THE PROBLEM = In the summary of the arm64 kexec patch series, list every commit title that begins with "arm64: hibernate:".

— START SELECTION —

Pavel Tatashin (25):
  kexec: quiet down kexec reboot
  kexec: add machine_kexec_post_load()
  arm64: kexec: remove unnecessary debug prints
  arm64: kexec: make dtb_mem always enabled
  arm64: hibernate: pass the allocated pgdp to ttbr0
  arm64: hibernate: use get_safe_page directly
  arm64: hibernate: remove gotos as they are not needed
  arm64: hibernate: rename dst to page in create_safe_exec_page
  arm64: hibernate: add PUD_SECT_RDONLY
  arm64: hibernate: add trans_pgd public functions
  arm64: hibernate: move page handling function to new trans_pgd.c
  arm64: trans_pgd: make trans_pgd_map_page generic
  arm64: trans_pgd: pass allocator trans_pgd_create_copy
  arm64: trans_pgd: pass NULL instead of init_mm to *_populate functions
  arm64: kexec: move relocation function setup
  arm64: kexec: call kexec_image_info only once
  arm64: kexec: cpu_soft_restart change argument types
  arm64: kexec: arm64_relocate_new_kernel clean-ups
  arm64: kexec: arm64_relocate_new_kernel don't use x0 as temp
  arm64: kexec: add expandable argument to relocation function
  arm64: kexec: offset for relocation function
  arm64: kexec: kexec EL2 vectors
  arm64: kexec: configure trans_pgd page table for kexec
  arm64: kexec: enable MMU during kexec relocation
  arm64: kexec: remove head from relocation argument

 arch/arm64/Kconfig                     |   4 +
 arch/arm64/include/asm/kexec.h         |  47 ++++-
 arch/arm64/include/asm/pgtable-hwdef.h |   1 +
 arch/arm64/include/asm/trans_pgd.h     |  34 ++++
 arch/arm64/kernel/asm-offsets.c        |  14 ++
 arch/arm64/kernel/cpu-reset.S          |   8 +-
 arch/arm64/kernel/cpu-reset.h          |  14 +-
 arch/arm64/kernel/hibernate.c          | 255 ++++---------------------
 arch/arm64/kernel/machine_kexec.c      | 186 ++++++++++++++----
 arch/arm64/kernel/relocate_kernel.S    | 233 ++++++++++++----------
 arch/arm64/mm/Makefile                 |   1 +
 arch/arm64/mm/trans_pgd.c              | 244 +++++++++++++++++++++++
 kernel/kexec.c                         |   4 +
 kernel/kexec_core.c                    |   8 +-
 kernel/kexec_file.c                    |   4 +
 kernel/kexec_internal.h                |   2 +
 16 files changed, 690 insertions(+), 369 deletions(-)
 create mode 100644 arch/arm64/include/asm/trans_pgd.h
 create mode 100644 arch/arm64/mm/trans_pgd.c

Comments

Pasha Tatashin Oct. 17, 2019, 2:26 p.m. UTC | #1
> https://lore.kernel.org/lkml/45a2f0b8-5bac-8b5d-d595-f92e9acb27ad@arm.com
> > +     /* Map relocation function va == pa */
> > +     rc = trans_pgd_map_page(&info, trans_ttbr0,  __va(kern_reloc),
> > +                             kern_reloc, PAGE_KERNEL_EXEC);
> > +     if (rc)

— END SELECTION —
— START SOURCE MATERIAL —

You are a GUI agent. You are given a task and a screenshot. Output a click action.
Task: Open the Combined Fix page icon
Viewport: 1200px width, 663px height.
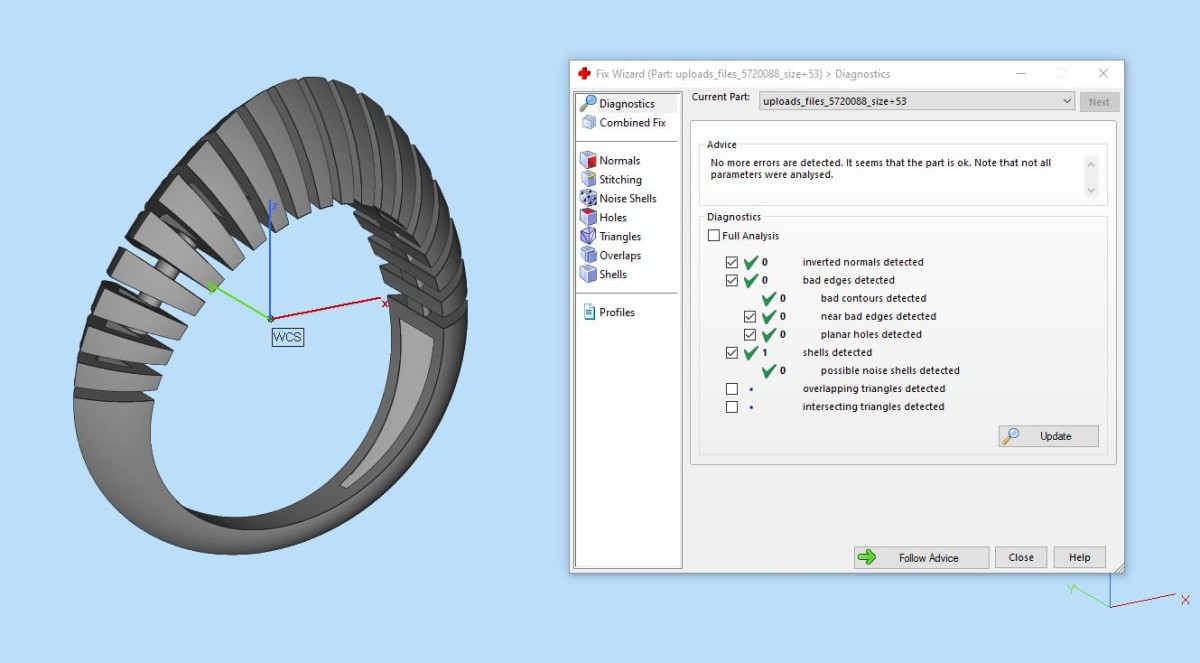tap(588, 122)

— END SOURCE MATERIAL —

FINISHED EXERCISE =
- arm64: hibernate: pass the allocated pgdp to ttbr0
- arm64: hibernate: use get_safe_page directly
- arm64: hibernate: remove gotos as they are not needed
- arm64: hibernate: rename dst to page in create_safe_exec_page
- arm64: hibernate: add PUD_SECT_RDONLY
- arm64: hibernate: add trans_pgd public functions
- arm64: hibernate: move page handling function to new trans_pgd.c